***** Data supplied *****

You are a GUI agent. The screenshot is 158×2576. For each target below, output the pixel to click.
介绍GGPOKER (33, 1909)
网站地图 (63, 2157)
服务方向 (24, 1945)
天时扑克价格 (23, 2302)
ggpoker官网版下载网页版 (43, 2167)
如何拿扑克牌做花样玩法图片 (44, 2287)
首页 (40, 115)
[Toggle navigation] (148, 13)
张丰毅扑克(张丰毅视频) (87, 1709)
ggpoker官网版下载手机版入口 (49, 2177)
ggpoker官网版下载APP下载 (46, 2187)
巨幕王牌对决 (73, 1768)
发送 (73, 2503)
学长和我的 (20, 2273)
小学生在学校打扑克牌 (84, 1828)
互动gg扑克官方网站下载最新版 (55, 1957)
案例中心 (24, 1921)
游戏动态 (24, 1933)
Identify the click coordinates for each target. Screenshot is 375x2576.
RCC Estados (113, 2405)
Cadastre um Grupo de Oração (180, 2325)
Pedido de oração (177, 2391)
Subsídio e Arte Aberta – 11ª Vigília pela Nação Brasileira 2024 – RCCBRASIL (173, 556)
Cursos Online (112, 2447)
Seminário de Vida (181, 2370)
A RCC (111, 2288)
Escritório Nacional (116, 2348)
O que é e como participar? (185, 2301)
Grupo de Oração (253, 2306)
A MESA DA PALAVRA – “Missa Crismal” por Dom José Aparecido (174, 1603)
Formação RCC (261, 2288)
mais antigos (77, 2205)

*****

■ **What to work on**: Collect the complete line wherever the string "click" appears in the records.

■ **Solved exercise**:
You are a GUI agent. The screenshot is 158×2576. For each target below, output the pixel to click.
Identify the click coordinates for each target. Screenshot is 375x2576.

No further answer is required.